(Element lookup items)

**********

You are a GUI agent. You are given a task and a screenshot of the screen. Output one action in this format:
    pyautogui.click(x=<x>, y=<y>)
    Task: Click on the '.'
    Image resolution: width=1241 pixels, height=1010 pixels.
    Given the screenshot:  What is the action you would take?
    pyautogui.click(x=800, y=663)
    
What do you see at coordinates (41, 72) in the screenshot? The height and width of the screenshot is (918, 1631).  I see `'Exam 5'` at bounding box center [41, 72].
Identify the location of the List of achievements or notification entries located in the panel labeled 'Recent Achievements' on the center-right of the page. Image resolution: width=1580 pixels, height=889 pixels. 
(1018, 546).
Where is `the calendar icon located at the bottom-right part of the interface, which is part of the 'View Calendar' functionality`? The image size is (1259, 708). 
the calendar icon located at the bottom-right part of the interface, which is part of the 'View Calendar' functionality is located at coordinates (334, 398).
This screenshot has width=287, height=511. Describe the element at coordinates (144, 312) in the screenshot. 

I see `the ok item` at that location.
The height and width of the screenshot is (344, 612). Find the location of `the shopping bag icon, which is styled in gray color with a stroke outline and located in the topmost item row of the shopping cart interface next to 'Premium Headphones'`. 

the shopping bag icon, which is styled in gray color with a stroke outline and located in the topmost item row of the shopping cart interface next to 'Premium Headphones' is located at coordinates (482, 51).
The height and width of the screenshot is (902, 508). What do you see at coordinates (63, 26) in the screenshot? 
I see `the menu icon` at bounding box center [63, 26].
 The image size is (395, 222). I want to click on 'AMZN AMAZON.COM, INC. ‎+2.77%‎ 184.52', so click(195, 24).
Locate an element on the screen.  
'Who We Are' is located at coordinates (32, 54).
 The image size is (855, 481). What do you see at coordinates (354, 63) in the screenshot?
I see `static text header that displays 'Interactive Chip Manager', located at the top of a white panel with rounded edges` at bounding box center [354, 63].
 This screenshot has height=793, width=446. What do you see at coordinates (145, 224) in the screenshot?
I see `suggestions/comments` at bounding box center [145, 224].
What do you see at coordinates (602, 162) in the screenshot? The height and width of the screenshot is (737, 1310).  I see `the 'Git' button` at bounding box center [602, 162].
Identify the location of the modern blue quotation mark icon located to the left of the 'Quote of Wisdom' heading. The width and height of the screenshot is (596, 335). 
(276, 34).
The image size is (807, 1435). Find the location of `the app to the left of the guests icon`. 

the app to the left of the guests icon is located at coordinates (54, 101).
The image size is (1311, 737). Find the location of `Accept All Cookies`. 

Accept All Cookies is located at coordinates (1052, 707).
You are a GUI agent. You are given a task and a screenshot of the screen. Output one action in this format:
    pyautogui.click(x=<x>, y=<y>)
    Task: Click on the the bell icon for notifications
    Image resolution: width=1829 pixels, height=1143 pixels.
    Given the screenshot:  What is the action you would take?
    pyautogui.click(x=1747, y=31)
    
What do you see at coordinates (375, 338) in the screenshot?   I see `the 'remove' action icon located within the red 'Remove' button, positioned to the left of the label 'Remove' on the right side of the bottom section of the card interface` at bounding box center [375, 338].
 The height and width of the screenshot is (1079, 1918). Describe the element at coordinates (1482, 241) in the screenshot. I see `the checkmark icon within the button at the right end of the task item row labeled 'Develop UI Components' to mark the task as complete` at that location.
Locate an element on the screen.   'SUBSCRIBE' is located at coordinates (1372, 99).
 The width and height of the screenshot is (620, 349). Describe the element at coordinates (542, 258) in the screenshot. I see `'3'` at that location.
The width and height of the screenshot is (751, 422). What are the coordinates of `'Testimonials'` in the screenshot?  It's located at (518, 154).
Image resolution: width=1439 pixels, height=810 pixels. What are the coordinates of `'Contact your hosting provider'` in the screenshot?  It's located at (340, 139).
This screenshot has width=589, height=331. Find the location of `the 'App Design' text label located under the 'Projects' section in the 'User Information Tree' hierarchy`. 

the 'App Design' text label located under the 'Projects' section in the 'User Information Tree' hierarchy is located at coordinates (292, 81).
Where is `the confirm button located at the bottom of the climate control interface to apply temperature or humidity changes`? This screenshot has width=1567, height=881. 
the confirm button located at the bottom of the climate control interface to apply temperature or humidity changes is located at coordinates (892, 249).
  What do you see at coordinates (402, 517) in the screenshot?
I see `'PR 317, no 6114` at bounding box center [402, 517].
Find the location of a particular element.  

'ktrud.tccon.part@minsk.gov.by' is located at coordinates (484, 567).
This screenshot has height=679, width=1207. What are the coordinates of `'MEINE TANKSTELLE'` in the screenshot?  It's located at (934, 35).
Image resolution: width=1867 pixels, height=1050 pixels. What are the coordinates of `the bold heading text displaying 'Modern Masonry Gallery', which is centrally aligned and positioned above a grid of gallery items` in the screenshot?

**********

• The exercise
Return the items above word for word, each line unchanged.

• Full output
You are a GUI agent. You are given a task and a screenshot of the screen. Output one action in this format:
    pyautogui.click(x=<x>, y=<y>)
    Task: Click on the '.'
    Image resolution: width=1241 pixels, height=1010 pixels.
    Given the screenshot:  What is the action you would take?
    pyautogui.click(x=800, y=663)
    
What do you see at coordinates (41, 72) in the screenshot? The height and width of the screenshot is (918, 1631).  I see `'Exam 5'` at bounding box center [41, 72].
Identify the location of the List of achievements or notification entries located in the panel labeled 'Recent Achievements' on the center-right of the page. Image resolution: width=1580 pixels, height=889 pixels. 
(1018, 546).
Where is `the calendar icon located at the bottom-right part of the interface, which is part of the 'View Calendar' functionality`? The image size is (1259, 708). 
the calendar icon located at the bottom-right part of the interface, which is part of the 'View Calendar' functionality is located at coordinates (334, 398).
This screenshot has width=287, height=511. Describe the element at coordinates (144, 312) in the screenshot. 

I see `the ok item` at that location.
The height and width of the screenshot is (344, 612). Find the location of `the shopping bag icon, which is styled in gray color with a stroke outline and located in the topmost item row of the shopping cart interface next to 'Premium Headphones'`. 

the shopping bag icon, which is styled in gray color with a stroke outline and located in the topmost item row of the shopping cart interface next to 'Premium Headphones' is located at coordinates (482, 51).
The height and width of the screenshot is (902, 508). What do you see at coordinates (63, 26) in the screenshot? 
I see `the menu icon` at bounding box center [63, 26].
 The image size is (395, 222). I want to click on 'AMZN AMAZON.COM, INC. ‎+2.77%‎ 184.52', so click(195, 24).
Locate an element on the screen.  
'Who We Are' is located at coordinates (32, 54).
 The image size is (855, 481). What do you see at coordinates (354, 63) in the screenshot?
I see `static text header that displays 'Interactive Chip Manager', located at the top of a white panel with rounded edges` at bounding box center [354, 63].
 This screenshot has height=793, width=446. What do you see at coordinates (145, 224) in the screenshot?
I see `suggestions/comments` at bounding box center [145, 224].
What do you see at coordinates (602, 162) in the screenshot? The height and width of the screenshot is (737, 1310).  I see `the 'Git' button` at bounding box center [602, 162].
Identify the location of the modern blue quotation mark icon located to the left of the 'Quote of Wisdom' heading. The width and height of the screenshot is (596, 335). 
(276, 34).
The image size is (807, 1435). Find the location of `the app to the left of the guests icon`. 

the app to the left of the guests icon is located at coordinates (54, 101).
The image size is (1311, 737). Find the location of `Accept All Cookies`. 

Accept All Cookies is located at coordinates (1052, 707).
You are a GUI agent. You are given a task and a screenshot of the screen. Output one action in this format:
    pyautogui.click(x=<x>, y=<y>)
    Task: Click on the the bell icon for notifications
    Image resolution: width=1829 pixels, height=1143 pixels.
    Given the screenshot:  What is the action you would take?
    pyautogui.click(x=1747, y=31)
    
What do you see at coordinates (375, 338) in the screenshot?   I see `the 'remove' action icon located within the red 'Remove' button, positioned to the left of the label 'Remove' on the right side of the bottom section of the card interface` at bounding box center [375, 338].
 The height and width of the screenshot is (1079, 1918). Describe the element at coordinates (1482, 241) in the screenshot. I see `the checkmark icon within the button at the right end of the task item row labeled 'Develop UI Components' to mark the task as complete` at that location.
Locate an element on the screen.   'SUBSCRIBE' is located at coordinates (1372, 99).
 The width and height of the screenshot is (620, 349). Describe the element at coordinates (542, 258) in the screenshot. I see `'3'` at that location.
The width and height of the screenshot is (751, 422). What are the coordinates of `'Testimonials'` in the screenshot?  It's located at (518, 154).
Image resolution: width=1439 pixels, height=810 pixels. What are the coordinates of `'Contact your hosting provider'` in the screenshot?  It's located at (340, 139).
This screenshot has width=589, height=331. Find the location of `the 'App Design' text label located under the 'Projects' section in the 'User Information Tree' hierarchy`. 

the 'App Design' text label located under the 'Projects' section in the 'User Information Tree' hierarchy is located at coordinates (292, 81).
Where is `the confirm button located at the bottom of the climate control interface to apply temperature or humidity changes`? This screenshot has width=1567, height=881. 
the confirm button located at the bottom of the climate control interface to apply temperature or humidity changes is located at coordinates (892, 249).
  What do you see at coordinates (402, 517) in the screenshot?
I see `'PR 317, no 6114` at bounding box center [402, 517].
Find the location of a particular element.  

'ktrud.tccon.part@minsk.gov.by' is located at coordinates (484, 567).
This screenshot has height=679, width=1207. What are the coordinates of `'MEINE TANKSTELLE'` in the screenshot?  It's located at (934, 35).
Image resolution: width=1867 pixels, height=1050 pixels. What are the coordinates of `the bold heading text displaying 'Modern Masonry Gallery', which is centrally aligned and positioned above a grid of gallery items` in the screenshot?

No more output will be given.